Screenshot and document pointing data
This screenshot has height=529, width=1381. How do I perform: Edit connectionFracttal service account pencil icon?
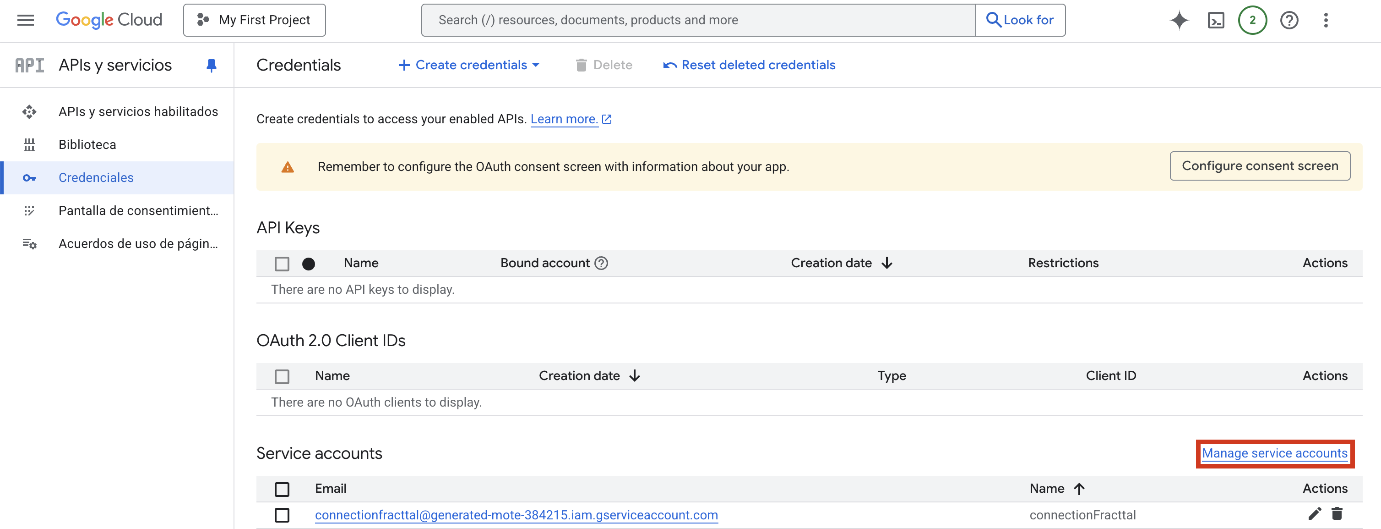point(1314,514)
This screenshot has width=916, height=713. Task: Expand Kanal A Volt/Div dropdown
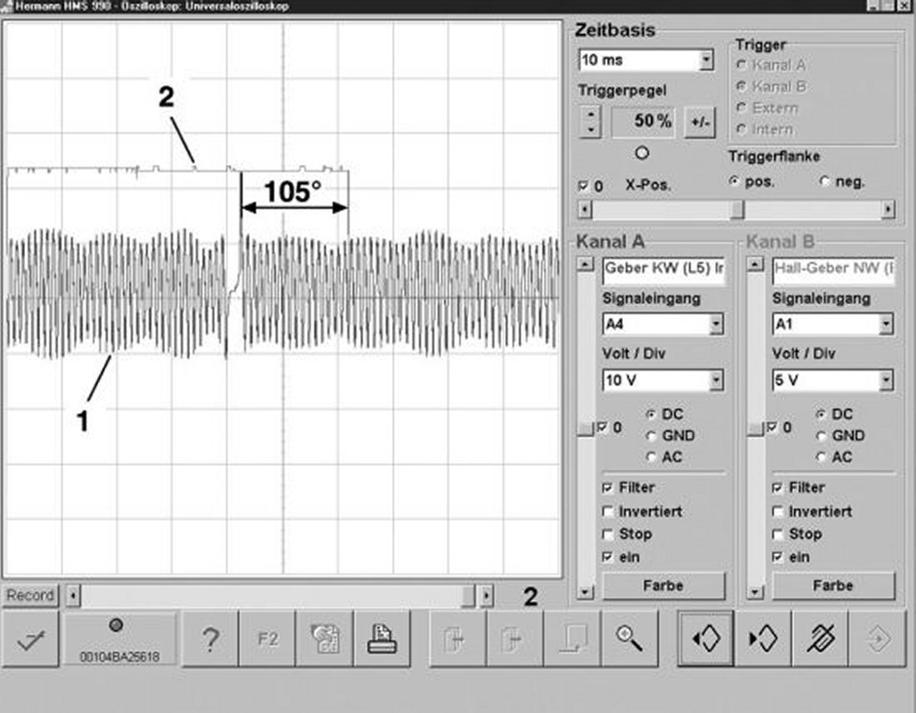(x=716, y=381)
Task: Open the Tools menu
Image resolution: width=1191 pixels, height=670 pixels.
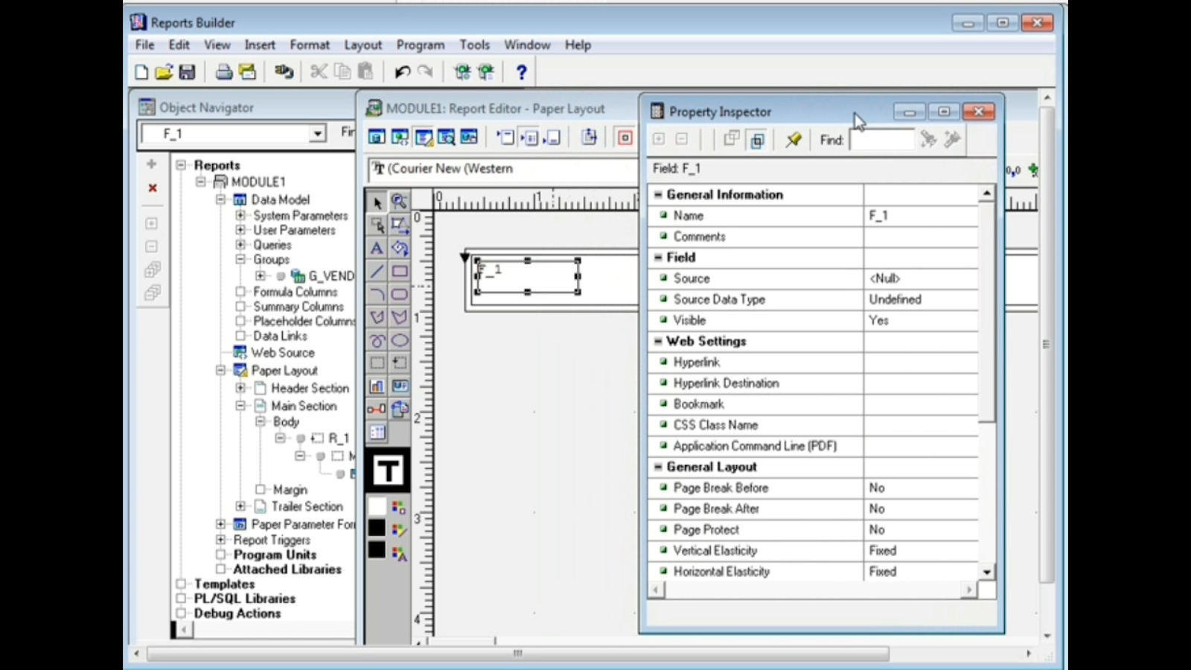Action: point(474,45)
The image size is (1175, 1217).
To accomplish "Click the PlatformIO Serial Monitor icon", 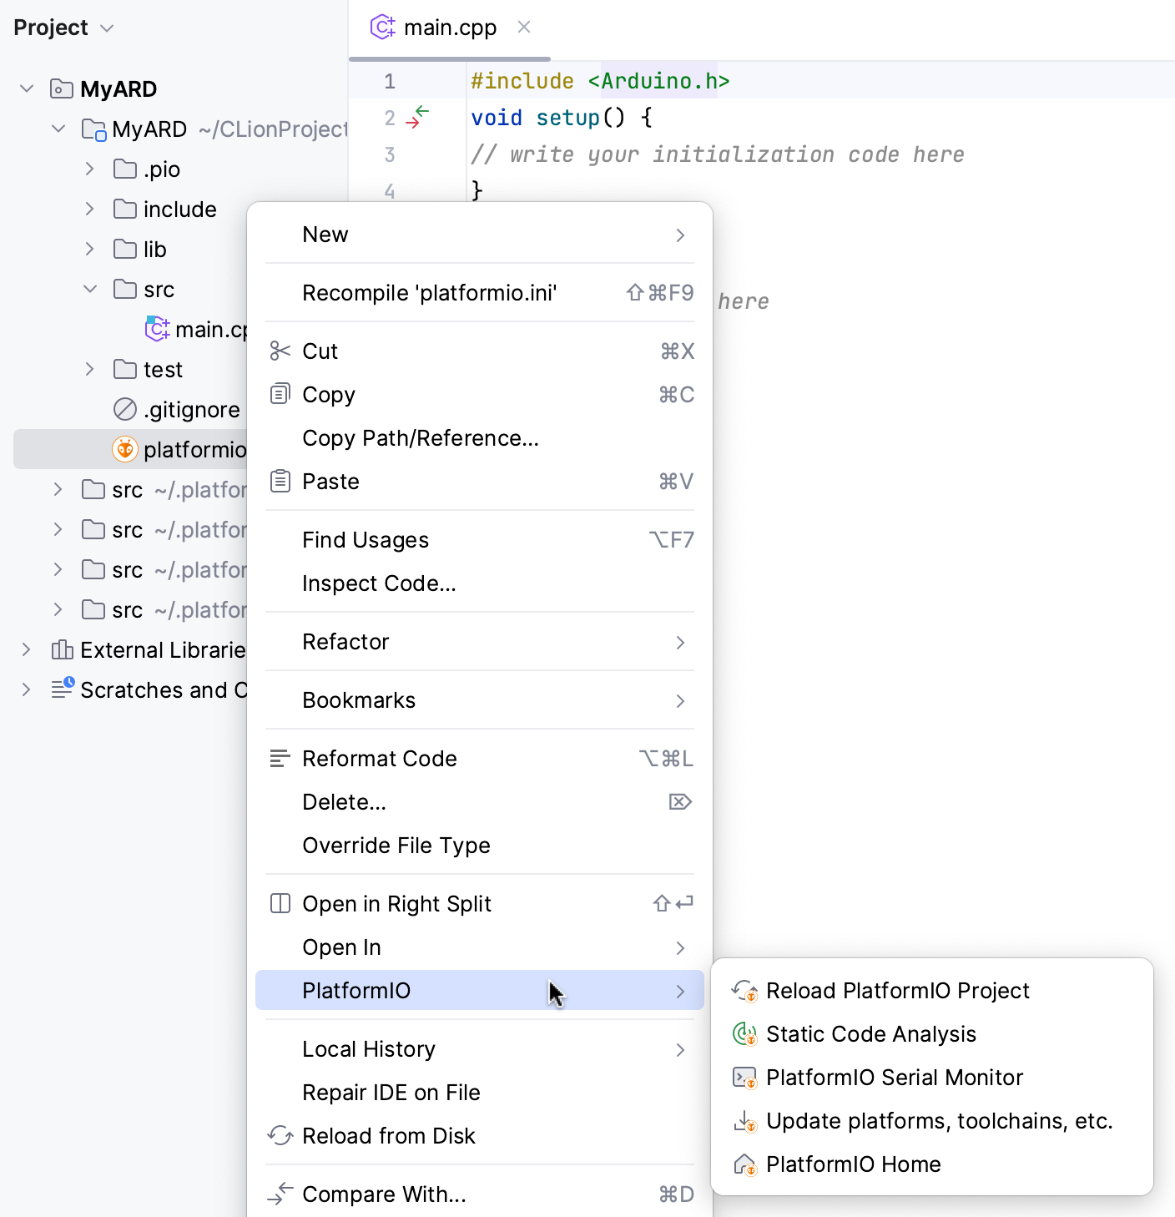I will coord(744,1078).
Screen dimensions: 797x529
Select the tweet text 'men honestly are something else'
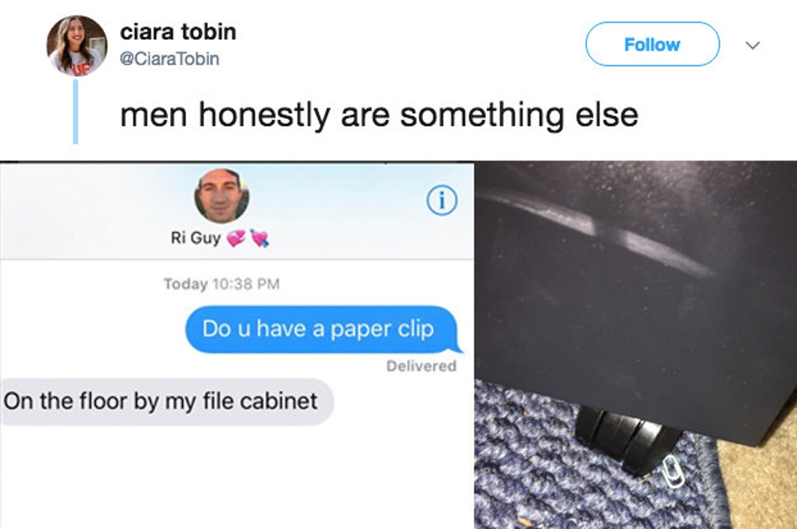(x=379, y=114)
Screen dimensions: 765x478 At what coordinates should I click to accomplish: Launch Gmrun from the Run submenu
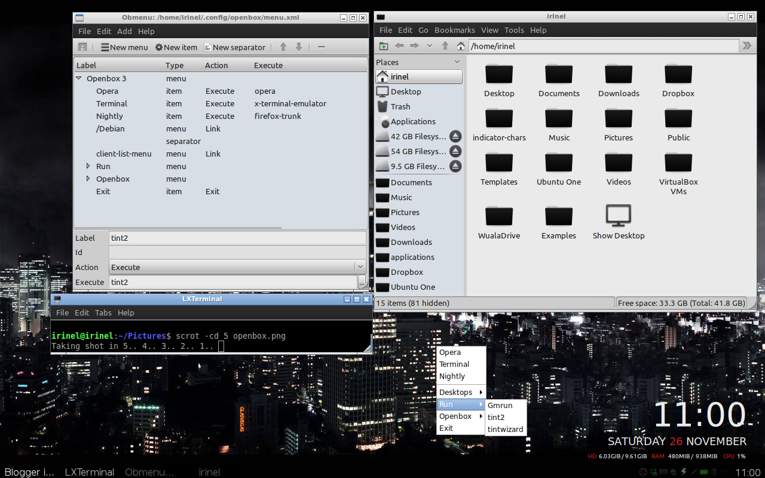pyautogui.click(x=500, y=405)
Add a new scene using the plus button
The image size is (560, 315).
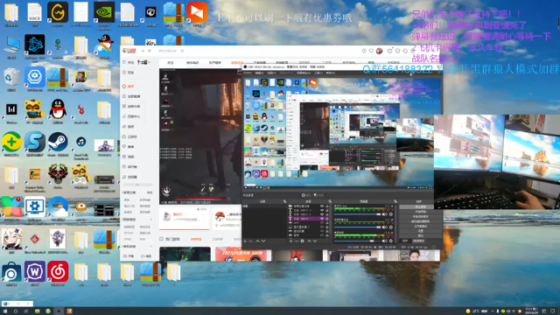pos(245,242)
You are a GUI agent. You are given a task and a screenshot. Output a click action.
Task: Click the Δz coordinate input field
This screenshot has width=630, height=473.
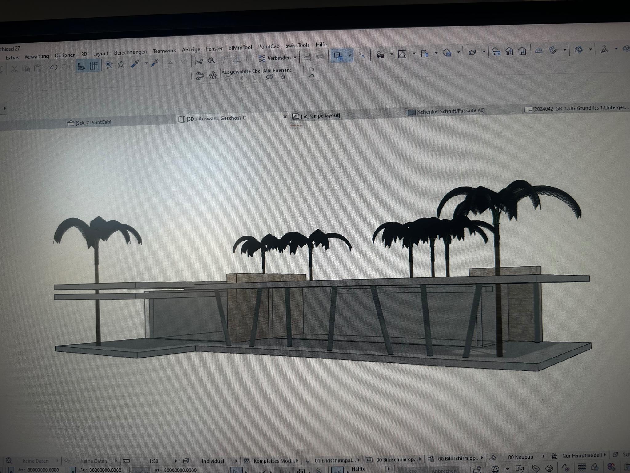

• _SHORT EXERCISE_
List each line in the entries above that contains the word "size".

• _REPLY TO THE TASK_
The image size is (1175, 1217).
The image size is (560, 315).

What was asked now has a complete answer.